→ **Written instruction**
Rewrite every line of the entries below as a numbered list, omitting blank lines, and leave the pictures out of your answer.

# START OF Excerpted data

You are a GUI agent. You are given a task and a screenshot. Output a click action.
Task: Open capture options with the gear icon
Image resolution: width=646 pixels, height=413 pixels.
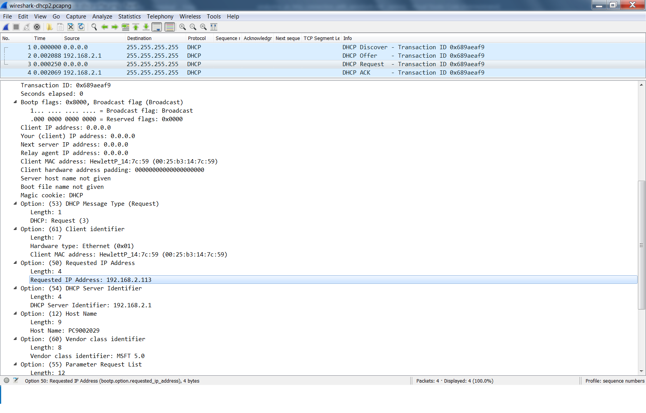click(x=37, y=27)
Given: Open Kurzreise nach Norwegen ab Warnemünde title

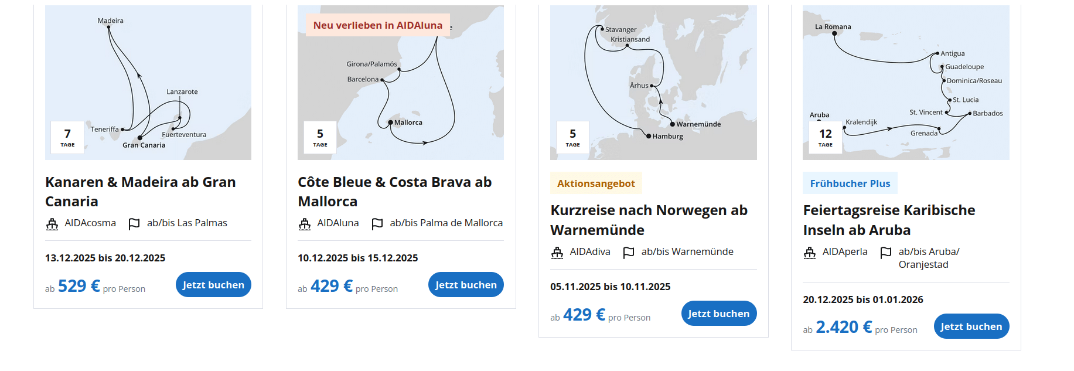Looking at the screenshot, I should click(649, 220).
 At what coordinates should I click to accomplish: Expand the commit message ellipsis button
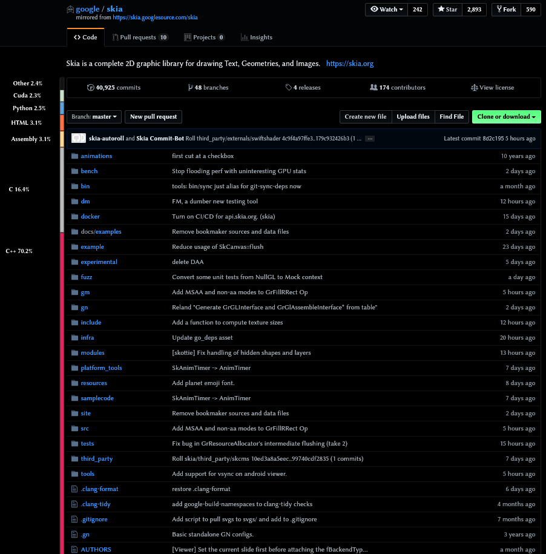(x=370, y=139)
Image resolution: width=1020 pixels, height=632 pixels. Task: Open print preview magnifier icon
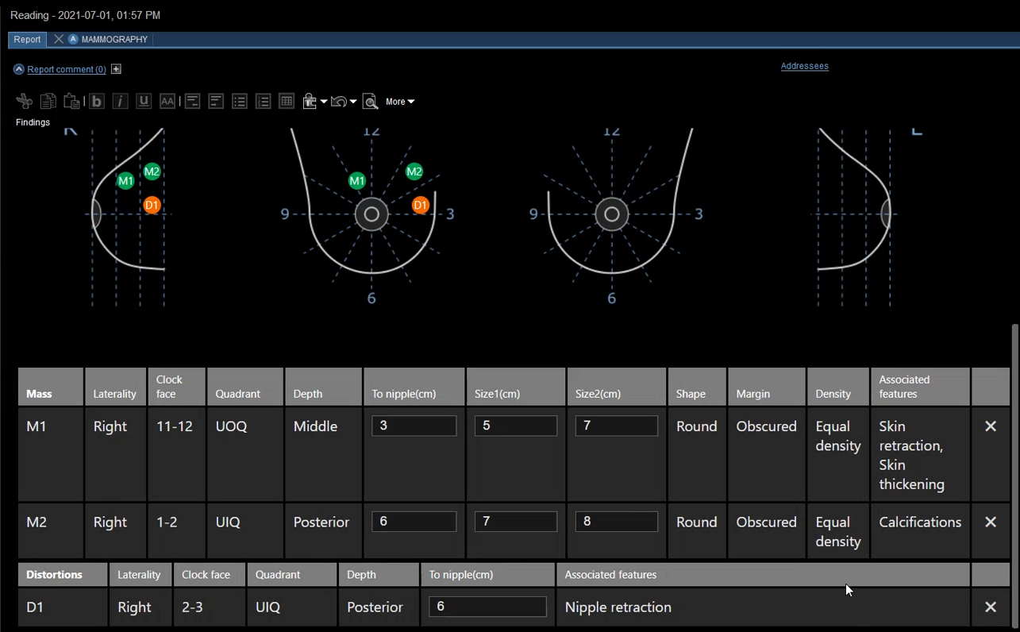(x=370, y=102)
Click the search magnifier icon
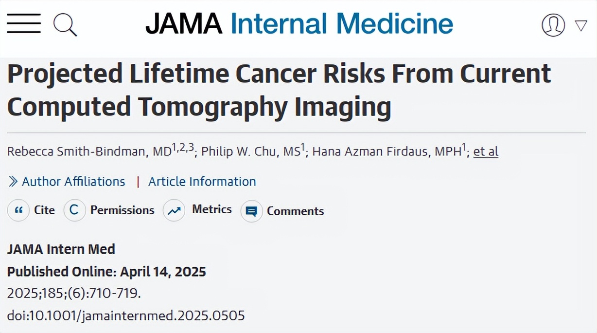Image resolution: width=597 pixels, height=333 pixels. point(65,24)
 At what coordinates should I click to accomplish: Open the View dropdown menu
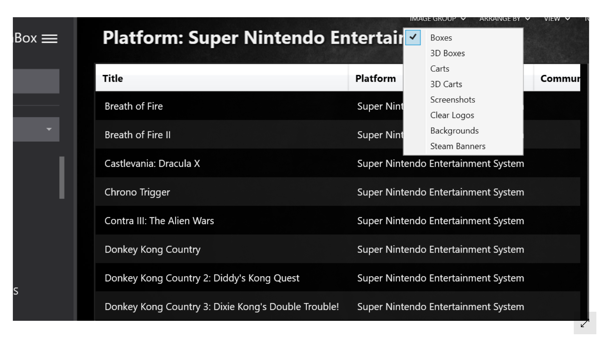(x=557, y=19)
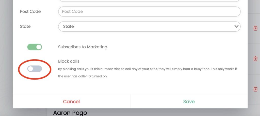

# END OF Excerpted data

→ **Reply**
1. You are a GUI agent. You are given a task and a screenshot. Output a click action.
2. Task: Open capture options with the gear icon
3. Image resolution: width=646 pixels, height=413 pixels.
4. click(x=37, y=27)
5. Given: Open Kurzreise nach Norwegen ab Warnemünde title
6. Looking at the screenshot, I should click(649, 220).
7.  At what coordinates should I click to accomplish: Expand the commit message ellipsis button
8. (x=370, y=139)
9. Image resolution: width=1020 pixels, height=632 pixels. Task: Open print preview magnifier icon
10. (x=370, y=102)
11. Click the search magnifier icon
12. Image resolution: width=597 pixels, height=333 pixels. point(65,24)
13.  At what coordinates should I click to accomplish: Open the View dropdown menu
14. (x=557, y=19)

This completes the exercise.